Assim, diz Mandriotti, “a chilena Mella Latorre tem um encontro com sua amante desprezada a pedido de seu secretário, Álvaro Ayala. Ele organiza tudo e entra em contato com a equipe de agentes venezuelanos que conheceu em Manágua. Quem realiza o ataque é esse grupo, que chega e parte no avião. Mella, que trabalhava como fotógrafa, o que faz é tirar fotos da operação. Mas eles o denunciam... Ele fica sem dinheiro e fica preso no Paraguai até que Stroessner caia.”
Os restos mortais de Somoza, levados para o necrotério após o ataque. Estava em tão mau estado que foi reconhecido pelos pés

Para a justiça paraguaia, como dissemos, essa hipótese perturbadora é absurda. E Mella Latorre foi vítima do sistema ditatorial de Stroessner, que não suportaria ter sido enganado sem ter alguém atrás das grades.

Na Nicarágua, quando Tomás Borge, ministro do Interior do governo sandinista, foi questionado sobre os perpetradores, ele disse apenas: “Fuenteovejuna”.

O mais verdadeiro dessa história, o concreto, é que Anastasio "Tachito" Somoza morreu costurado a balas e acabou com um foguete no banco traseiro de seu carro luxuoso.

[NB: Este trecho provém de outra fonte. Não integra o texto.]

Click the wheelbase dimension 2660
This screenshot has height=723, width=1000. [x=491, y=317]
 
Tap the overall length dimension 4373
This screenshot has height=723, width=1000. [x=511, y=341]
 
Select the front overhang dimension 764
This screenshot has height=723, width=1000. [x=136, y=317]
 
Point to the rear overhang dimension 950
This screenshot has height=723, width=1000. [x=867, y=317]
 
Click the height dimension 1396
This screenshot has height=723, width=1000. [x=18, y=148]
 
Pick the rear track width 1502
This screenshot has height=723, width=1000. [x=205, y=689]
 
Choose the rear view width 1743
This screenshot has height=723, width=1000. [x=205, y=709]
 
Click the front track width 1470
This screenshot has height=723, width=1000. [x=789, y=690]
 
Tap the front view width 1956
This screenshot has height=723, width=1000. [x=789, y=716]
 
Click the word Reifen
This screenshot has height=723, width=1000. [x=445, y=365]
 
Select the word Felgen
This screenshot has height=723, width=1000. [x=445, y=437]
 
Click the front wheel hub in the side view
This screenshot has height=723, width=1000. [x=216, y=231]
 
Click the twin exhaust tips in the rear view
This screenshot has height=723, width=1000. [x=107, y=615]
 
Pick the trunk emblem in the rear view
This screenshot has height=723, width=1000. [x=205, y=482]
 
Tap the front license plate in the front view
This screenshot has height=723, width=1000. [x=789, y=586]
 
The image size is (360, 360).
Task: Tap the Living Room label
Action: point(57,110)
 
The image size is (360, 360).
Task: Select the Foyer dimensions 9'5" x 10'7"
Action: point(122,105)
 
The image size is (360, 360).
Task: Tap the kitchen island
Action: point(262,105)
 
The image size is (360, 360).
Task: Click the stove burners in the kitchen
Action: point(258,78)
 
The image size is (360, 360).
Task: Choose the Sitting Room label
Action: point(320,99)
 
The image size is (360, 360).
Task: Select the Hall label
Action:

E que seu corpo estava tão mutilado que só podia ser reconhecido pelos pés. Seus restos mortais repousam em um cemitério de Miami.

Seu último parceiro se casou novamente e mudou seu sobrenome. Ele nunca deu uma entrevista. De sua parte, para Alfredo Stroessner, o assassinato de Somoza em um Paraguai protegido por suas forças foi letal: perderam o medo dele e nove anos depois ele foi derrubado.

Mella Latorre vive no norte do Chile, em Antofagasta, e continua seu trabalho como fotógrafa. E a Nicarágua, que se livrou da ditadura da família Somoza - três gerações que detinham o poder com mão de ferro desde 1937-, hoje apóia outra, sob o comando de Daniel Ortega."